Getting Ready for Sitecore Cortex: A Sitecore Architect's Intro to Machine Learning in Sitecore
2017-11-10
Sitecore Symposium introduced us to Sitecore Cortex, the new machine learning (ML) component coming in version 9.1. This will be yet another shift for Sitecore developers and architects, as they will need to interact with an even broader cross-functional team. In this post, I cover a VERY high-level introduction to the machine learning development process and some tips on tooling.
Introduction to the Machine Learning Development Process
ML is a tool that helps you streamline processes and drive results, but it is just a tool. What is more important to understand is the process of deploying and running an ML experiment.
Step 1. You need to frame your problem
This starts out as a business goal or statement anchored in the realities of the problem context. Critical to the success of this first step is involving the domain expertise to avoid false assumptions. You need to establish a baseline so you can evaluate if there is an opportunity. Finally, you need to reframe the problem in the context of ML (more on that in a later post).
Step 2: Data handling
Can you get the data and is it good data? Some technical help is often required to retrieve and format data, but you will still want to involve staff with domain expertise to evaluate the quality of the data.
Once satisfied with your data, you will need to divide you data into sets for training, development and verification of your model.
Step 3: Modeling
Here comes the “fun” part. Cortex will leverage R and CNTK to produce ML models. This is where knowledge of statistics and machine learning approaches becomes key. As a developer you are likely helping data scientists working in R/CNTK integrate their work into Cortex.
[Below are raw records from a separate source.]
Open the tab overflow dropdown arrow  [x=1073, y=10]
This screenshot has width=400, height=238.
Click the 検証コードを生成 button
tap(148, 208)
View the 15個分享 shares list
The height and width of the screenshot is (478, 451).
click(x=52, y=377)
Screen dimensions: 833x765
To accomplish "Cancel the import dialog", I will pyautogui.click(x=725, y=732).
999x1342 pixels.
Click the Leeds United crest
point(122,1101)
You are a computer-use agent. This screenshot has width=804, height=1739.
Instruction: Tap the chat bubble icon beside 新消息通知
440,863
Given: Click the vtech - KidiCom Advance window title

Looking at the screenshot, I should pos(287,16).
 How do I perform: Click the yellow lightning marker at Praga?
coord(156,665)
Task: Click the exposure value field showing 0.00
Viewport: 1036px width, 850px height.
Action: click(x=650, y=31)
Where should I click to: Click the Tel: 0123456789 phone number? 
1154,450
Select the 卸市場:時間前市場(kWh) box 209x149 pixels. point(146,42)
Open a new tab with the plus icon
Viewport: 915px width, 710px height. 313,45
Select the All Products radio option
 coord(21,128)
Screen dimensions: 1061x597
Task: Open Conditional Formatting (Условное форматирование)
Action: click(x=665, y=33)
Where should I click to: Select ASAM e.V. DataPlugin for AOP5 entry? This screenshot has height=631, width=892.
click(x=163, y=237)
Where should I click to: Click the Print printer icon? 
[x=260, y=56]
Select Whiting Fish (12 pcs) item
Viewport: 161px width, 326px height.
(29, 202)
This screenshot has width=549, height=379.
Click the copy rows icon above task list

They may also need your help as they iterate over the model and try different approaches to feature engineering.
Step 4: Application (Launch)
Ideally, you launch the ML solution to a problem with an A/B test. This is the only true test of performance. Learn. Repeat.
Given the usage of Cortex APIs and need to possibly write code to deploy ML models, you will need to account for that in devops and deployment strategies.
Tools
Cortex will use the R language (https://www.r-project.org/about.html) and CNTK (https://github.com/Microsoft/CNTK) as the underlying tools to express the ML models.
There are lots of tutorials online that cover both, so here is the short rundown on what you need to look at setting up to experiment with R.
- Visual Studio R Development Tools extends the VS IDE to include full R support. Download it from https://www.visualstudio.com/vs/rtvs/. The open source alternative is R Studio at https://www.rstudio.com/.
- Microsoft has created R server. I suspect we will see this in Sitecore, so I’ve installed it as well. Visual Studio R will auto-connect to it. The major benefit of the server is increased performance. Download it from https://docs.microsoft.com/en-us/machine-learning-server/install/machine-learning-server-windows-install.
- R samples for Visual Studio and R server can be downloaded from this GitHub rep: https://github.com/Microsoft/RTVS-docs
Once you have the above up and running you can explore the examples. The flight delay predication example is a good place to start. It is a simple classification problem that attempts to determine if a flight will be on time or not.
If you would like to look directly at the example, the link on GitHub here.
The R plugin for Visual Studio includes Intellisense, debugging and everything you might expect from an IDE. Help for R functions is also included (a nice feature since I have not looked at R since my graduate degree). Just put the cursor on the command and hit F1.
One final warning before you jump into this. The CPU and RAM utilization for these examples can be hefty. My i7 was running 50 – 90% CPU for many of these examples and RAM usage reached peaks of 6GB.